7 thoughts on “Math you do as a Republican to make yourself feel better

  1. When you look at a map of votes by county throughout the nation and see the sea of red, it is clear that the democratic strength is in the urban areas and the republican strength is in the more rural areas. Urban areas can be congressional districts all by themselves and likely trend democratic. The sprawling rural districts trend republican. Some trickery can take place, but it looks like it would be really difficult to pull off on a large scale in either direction. Thanks for your work on this.


  2. There were 59 precincts in Philly and 9 in Ohio (Cleveland, mostly) where Romney did not get a single vote. That seems unlikely.

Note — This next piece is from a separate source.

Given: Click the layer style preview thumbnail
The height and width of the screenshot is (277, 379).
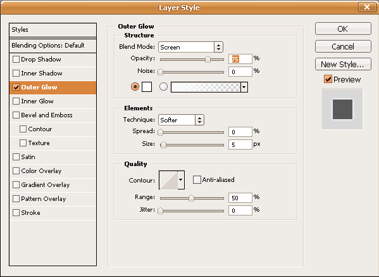Looking at the screenshot, I should tap(342, 109).
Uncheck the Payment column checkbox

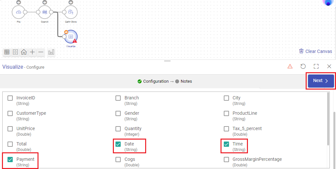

    City machine-politics (and voting machines) have always been more suspect. It's much easier to change the vote there. Think Chicago.

    Does it move entire elections? It might. Kerry's Wisconsin win was suspect. It only matters in a close election, of course.

    Have a look at the most gerrymandered districts. Both parties are representative, but they are mostly Democratic


  3. When I read your comment, I got the most amusing visual of someone falling asleep in the voting both and being carried out before they could cast their vote.


  4. A lot of this stuff seems to me to be a dangerous game. When you redraw districts, you may help yourself in the short term, but the chances that you'll hurt yourself later on seem high.

    Not that I'm accusing politicians of being short sighted, never that.